= TEXT =
++++++++++

Marc Abrahams's Blog, page 224

March 26, 2017

“Ecco il fico” — Barbarossa, the fig, the bite, the thumb, and the mule

The phrase “Ecco il fico” has a particularly ripe meaning, writes Rob Chirico in the Strong Language blog:



Frederick

Frederick


The year was 1162 when he returned and easily subdued the revolt. According to the chronicler Giambattista Gelli, Frederick [Frederick the First, Holy Roman emperor, also known as “Barbarossa”] got them back for the mule debacle, and then some: “The Emperor, justly incensed, urged the besieged [citizens] to yield, which they at last did… he received them with mercy upon this condition: that every person who desired to live should, with their teeth, take a fig out of the genitals of a [she] mule.” That is to say, Barbarossa gave the ringleaders a choice of being hanged (or beheaded), or saving themselves by presenting a fig to the executioner as a token of ransom. The fly in the ointment, so to speak, was that the fig had been stuck in the ass of the Empress’s ass—er, mule. The prisoner had to extract it with his teeth. He would then bring it to the executioner saying, “Ecco il fico” (translated as “Here is the fig”—but you knew that). If that was not punishment enough, he then had to replace the fig in the mule’s fundament to be ready for extraction by the next miscreant.

++++++++++

= RECORDED DATA =
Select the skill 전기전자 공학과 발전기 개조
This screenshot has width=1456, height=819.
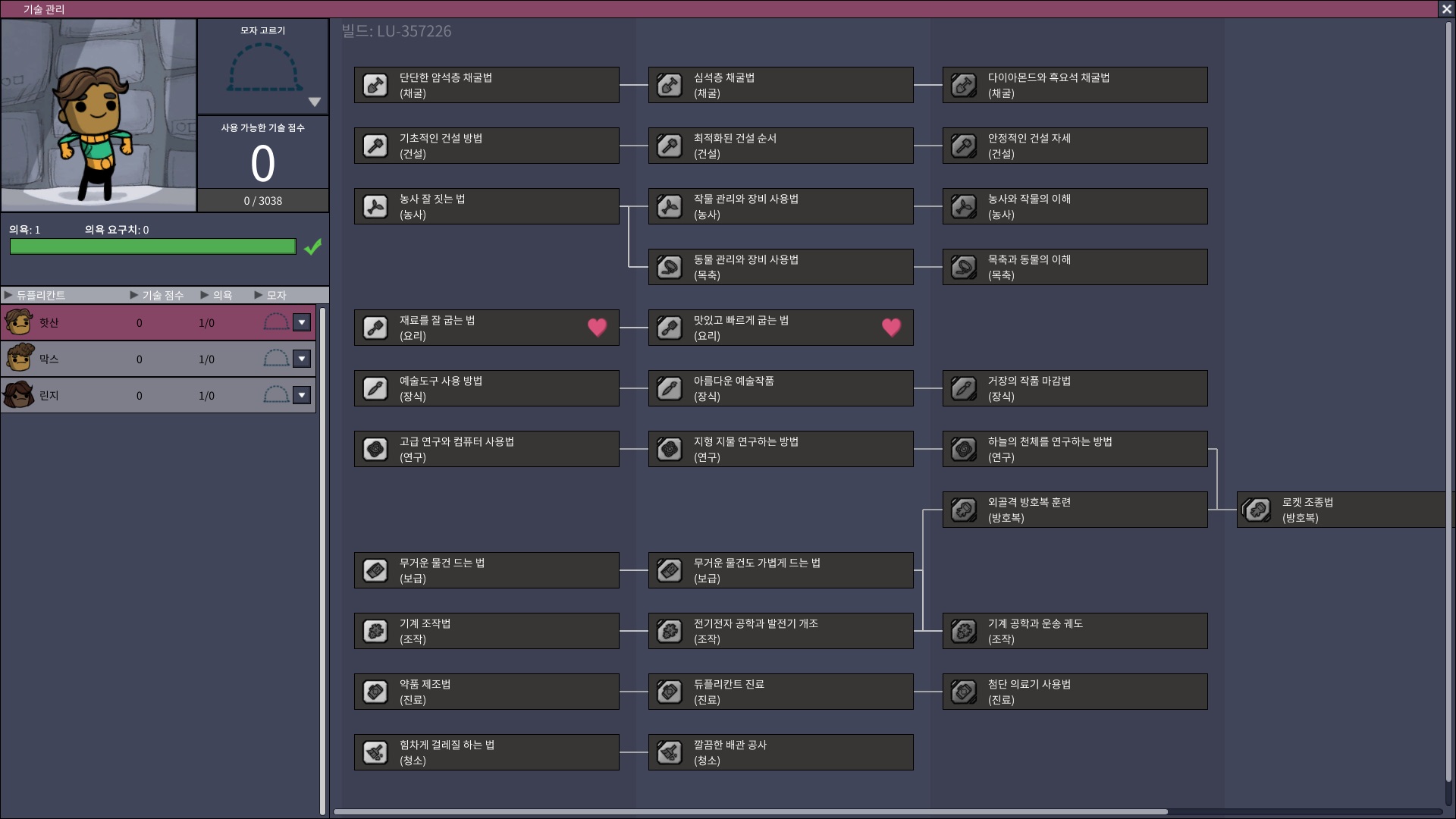(x=781, y=631)
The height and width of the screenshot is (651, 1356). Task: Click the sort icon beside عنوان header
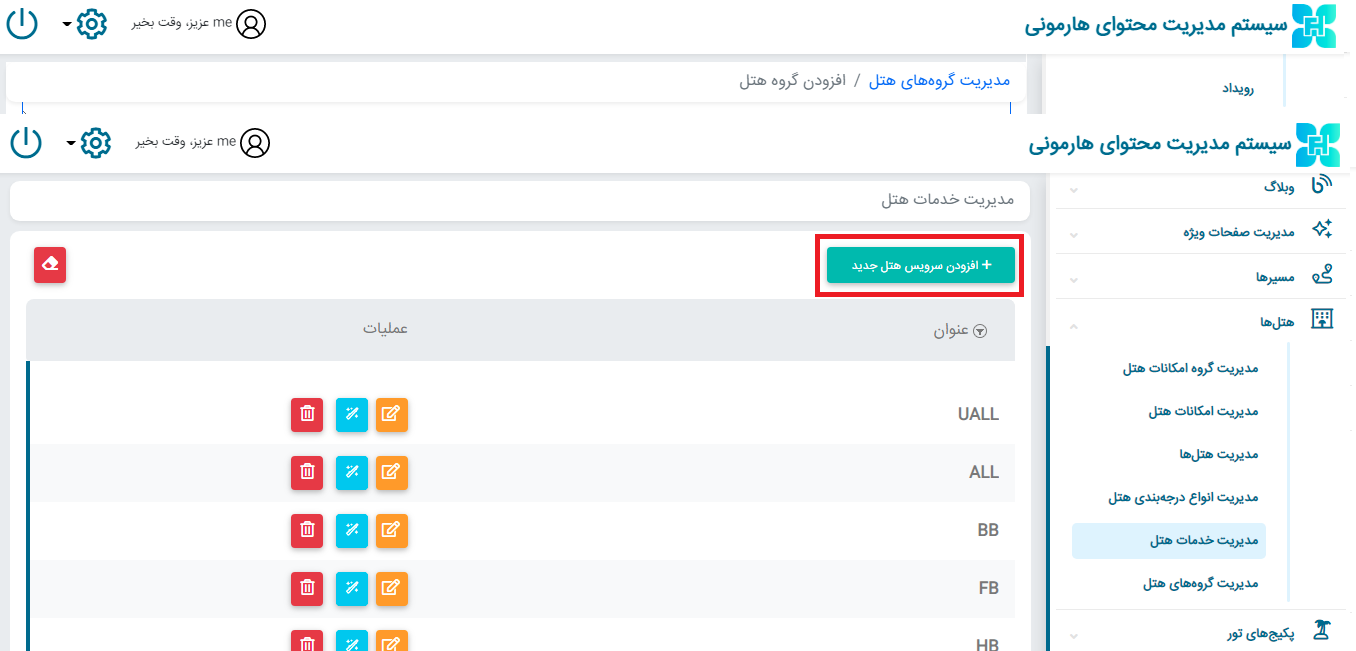tap(980, 332)
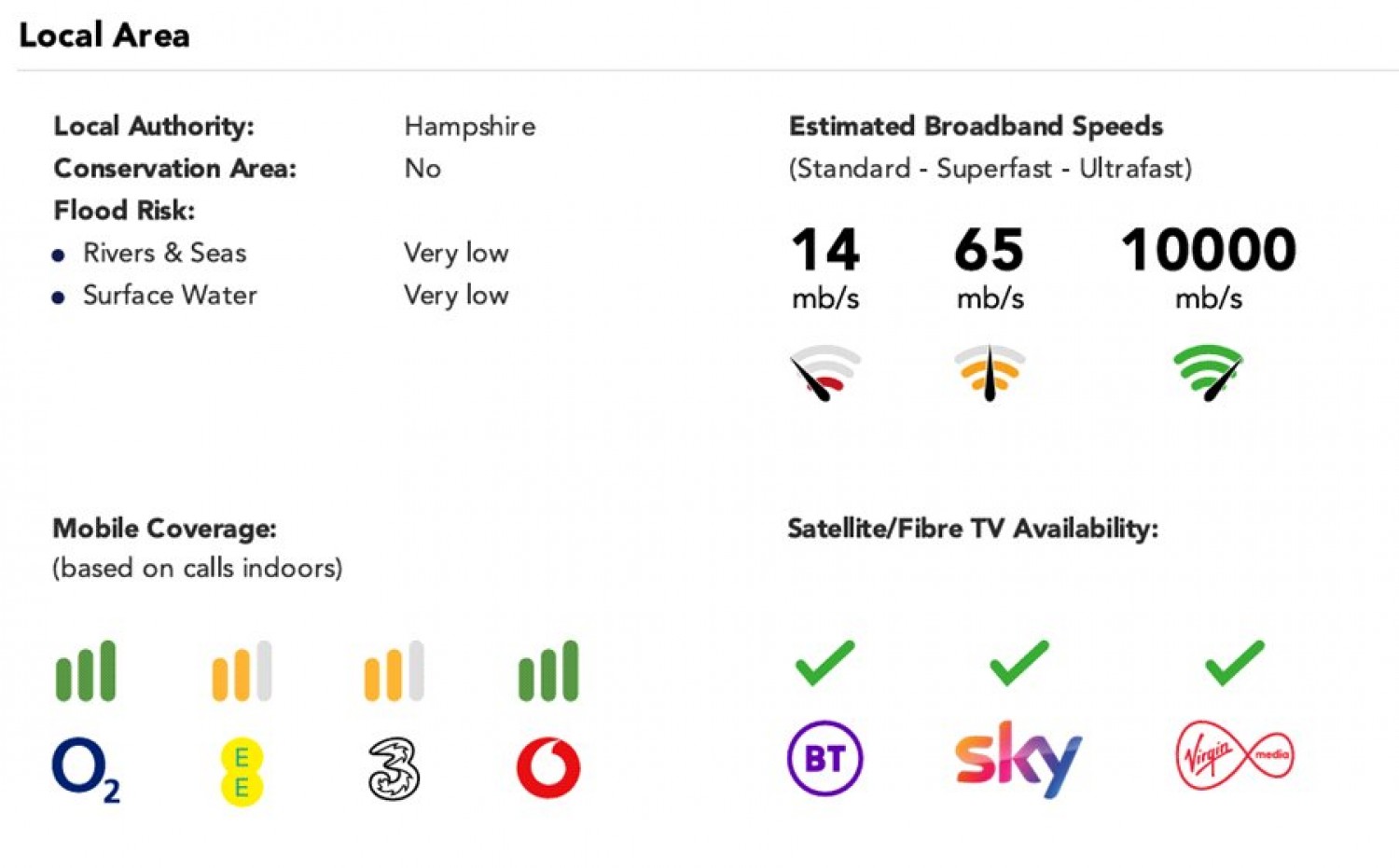Select the orange superfast speed gauge icon

(990, 373)
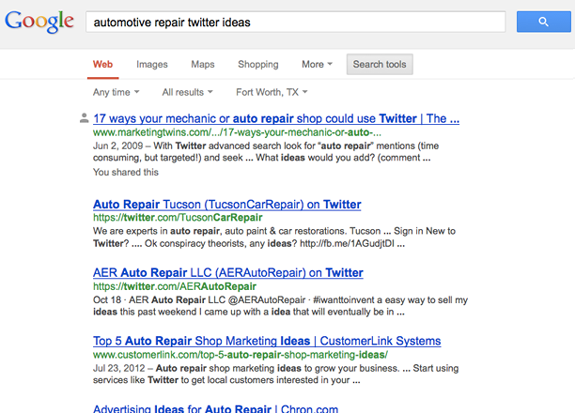Click the twitter.com/TucsonCarRepair green URL
The height and width of the screenshot is (413, 575).
178,218
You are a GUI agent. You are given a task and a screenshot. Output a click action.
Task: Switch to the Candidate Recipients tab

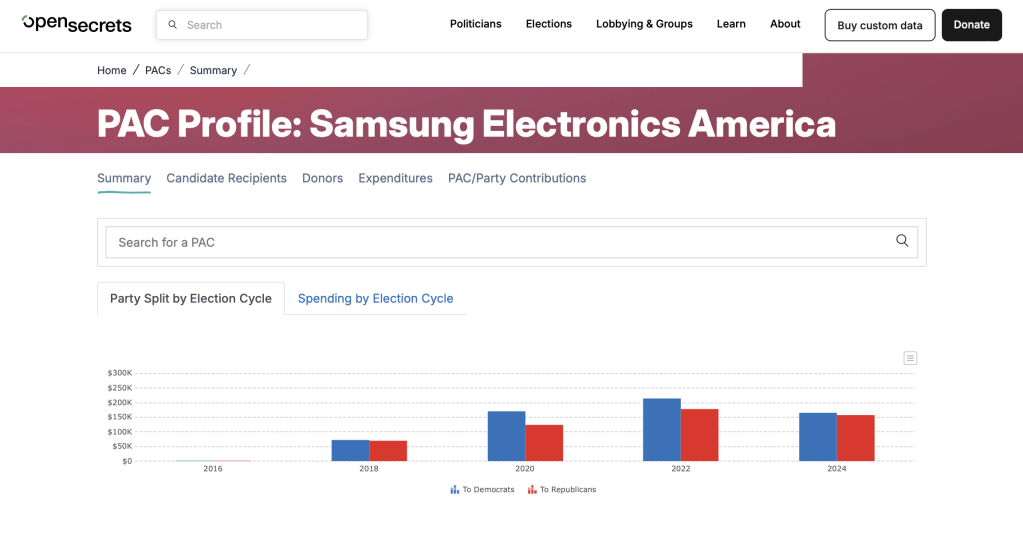tap(226, 178)
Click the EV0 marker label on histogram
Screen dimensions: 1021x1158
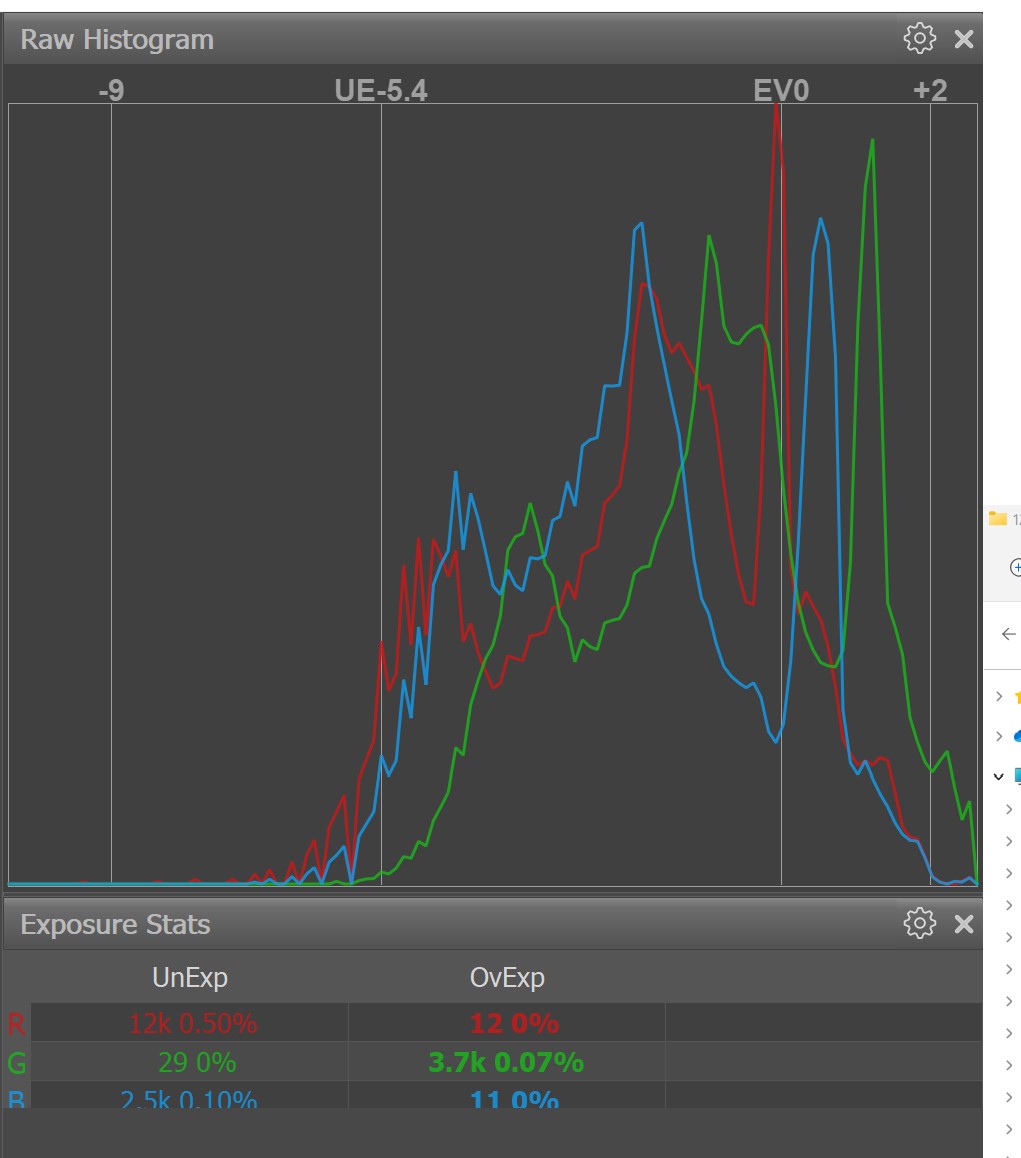[780, 91]
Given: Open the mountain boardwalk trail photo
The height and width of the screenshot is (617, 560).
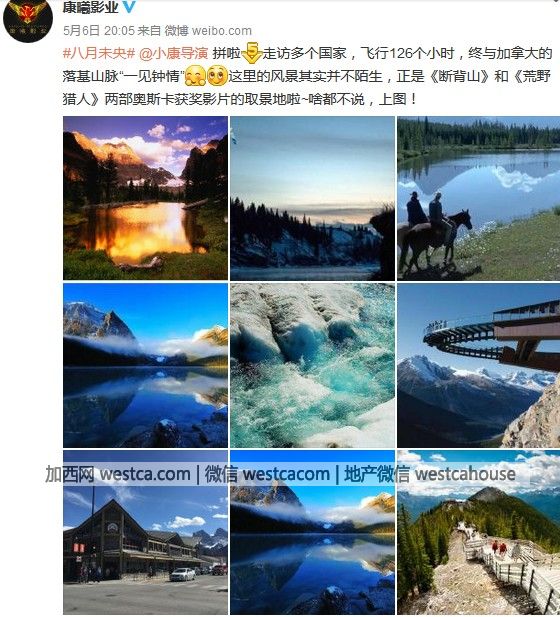Looking at the screenshot, I should click(x=479, y=532).
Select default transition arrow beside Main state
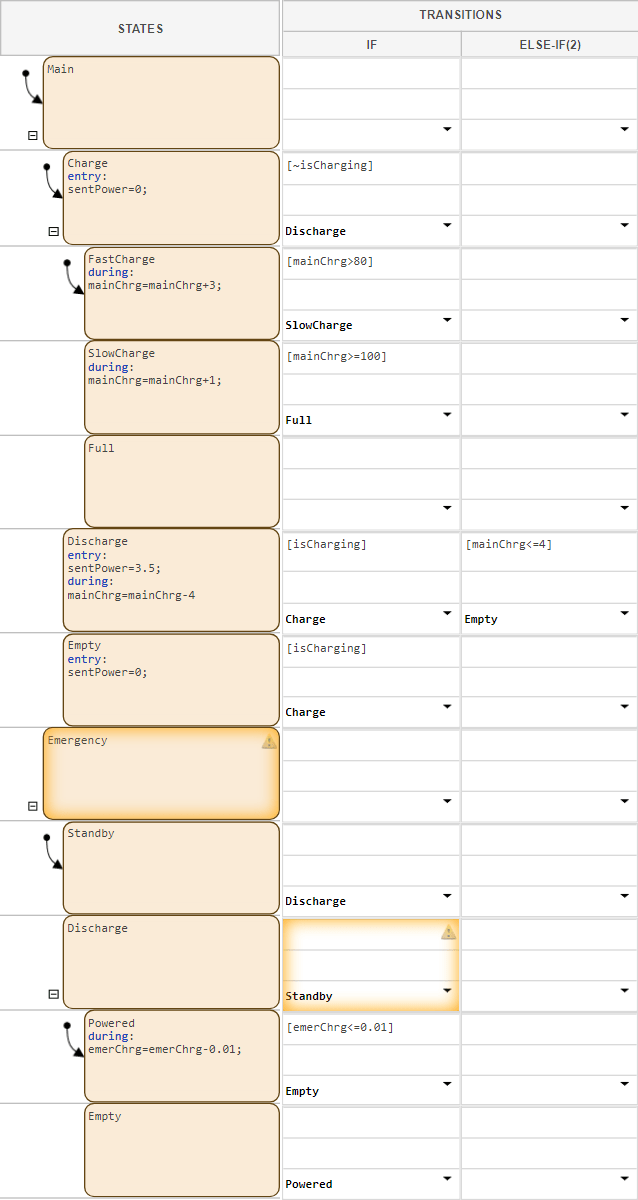 coord(32,88)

++++++++++

= TASK OBJECTIVE =
Transcribe the entire blog post above about "Ecco il fico" word for word, without changing anything.

= ANSWER SPACE =
Marc Abrahams's Blog, page 224

March 26, 2017

“Ecco il fico” — Barbarossa, the fig, the bite, the thumb, and the mule

The phrase “Ecco il fico” has a particularly ripe meaning, writes Rob Chirico in the Strong Language blog:



Frederick

Frederick


The year was 1162 when he returned and easily subdued the revolt. According to the chronicler Giambattista Gelli, Frederick [Frederick the First, Holy Roman emperor, also known as “Barbarossa”] got them back for the mule debacle, and then some: “The Emperor, justly incensed, urged the besieged [citizens] to yield, which they at last did… he received them with mercy upon this condition: that every person who desired to live should, with their teeth, take a fig out of the genitals of a [she] mule.” That is to say, Barbarossa gave the ringleaders a choice of being hanged (or beheaded), or saving themselves by presenting a fig to the executioner as a token of ransom. The fly in the ointment, so to speak, was that the fig had been stuck in the ass of the Empress’s ass—er, mule. The prisoner had to extract it with his teeth. He would then bring it to the executioner saying, “Ecco il fico” (translated as “Here is the fig”—but you knew that). If that was not punishment enough, he then had to replace the fig in the mule’s fundament to be ready for extraction by the next miscreant.